* Activity: The lines to repeat run from the one containing "Task: Click the Salvador blue progress bar" through the last line of the records below; repeat them exactly and give nothing more.

* Data:
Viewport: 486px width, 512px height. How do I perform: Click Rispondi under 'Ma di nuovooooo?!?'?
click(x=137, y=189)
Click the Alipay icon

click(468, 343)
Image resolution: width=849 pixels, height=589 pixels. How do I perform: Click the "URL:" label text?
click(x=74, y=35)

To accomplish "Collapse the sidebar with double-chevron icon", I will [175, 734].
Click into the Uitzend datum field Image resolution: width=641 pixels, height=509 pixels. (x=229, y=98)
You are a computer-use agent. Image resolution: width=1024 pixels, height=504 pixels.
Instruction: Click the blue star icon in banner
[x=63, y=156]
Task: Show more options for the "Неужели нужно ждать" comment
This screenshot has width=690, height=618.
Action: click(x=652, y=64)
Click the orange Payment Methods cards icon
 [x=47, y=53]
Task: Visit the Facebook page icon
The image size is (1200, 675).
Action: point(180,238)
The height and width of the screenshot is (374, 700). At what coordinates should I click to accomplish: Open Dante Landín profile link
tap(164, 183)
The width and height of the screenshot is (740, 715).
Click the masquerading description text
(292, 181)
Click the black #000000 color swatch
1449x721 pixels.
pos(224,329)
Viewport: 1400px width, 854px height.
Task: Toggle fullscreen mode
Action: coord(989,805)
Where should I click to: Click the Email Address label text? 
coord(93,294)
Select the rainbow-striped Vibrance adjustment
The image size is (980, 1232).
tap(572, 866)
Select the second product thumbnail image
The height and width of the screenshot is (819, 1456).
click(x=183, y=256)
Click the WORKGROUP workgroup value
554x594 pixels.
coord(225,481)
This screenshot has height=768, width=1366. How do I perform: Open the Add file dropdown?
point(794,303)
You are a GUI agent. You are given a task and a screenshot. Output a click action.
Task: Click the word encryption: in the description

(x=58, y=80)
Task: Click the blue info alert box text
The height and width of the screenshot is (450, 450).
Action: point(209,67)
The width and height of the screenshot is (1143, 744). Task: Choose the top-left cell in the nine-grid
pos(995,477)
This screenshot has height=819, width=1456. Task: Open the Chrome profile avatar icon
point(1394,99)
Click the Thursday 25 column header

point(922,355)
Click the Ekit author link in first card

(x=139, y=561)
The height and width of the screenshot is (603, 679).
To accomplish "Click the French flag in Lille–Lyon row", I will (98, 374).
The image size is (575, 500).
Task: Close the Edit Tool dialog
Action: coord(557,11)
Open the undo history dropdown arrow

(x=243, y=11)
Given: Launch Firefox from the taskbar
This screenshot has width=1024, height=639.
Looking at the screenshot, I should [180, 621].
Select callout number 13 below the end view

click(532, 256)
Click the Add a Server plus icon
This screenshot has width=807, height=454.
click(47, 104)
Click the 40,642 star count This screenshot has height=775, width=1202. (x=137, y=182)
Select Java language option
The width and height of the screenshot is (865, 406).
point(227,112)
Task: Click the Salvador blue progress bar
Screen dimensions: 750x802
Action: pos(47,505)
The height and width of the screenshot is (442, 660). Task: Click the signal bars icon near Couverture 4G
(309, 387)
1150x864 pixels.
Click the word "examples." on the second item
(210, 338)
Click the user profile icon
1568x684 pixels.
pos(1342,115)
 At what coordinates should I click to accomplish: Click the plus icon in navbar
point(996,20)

* Written solution:
Task: Click the Salvador blue progress bar
Screen dimensions: 750x802
Action: pos(47,505)
The height and width of the screenshot is (442, 660). Task: Click the signal bars icon near Couverture 4G
(309, 387)
1150x864 pixels.
Click the word "examples." on the second item
(210, 338)
Click the user profile icon
1568x684 pixels.
pos(1342,115)
 At what coordinates should I click to accomplish: Click the plus icon in navbar
point(996,20)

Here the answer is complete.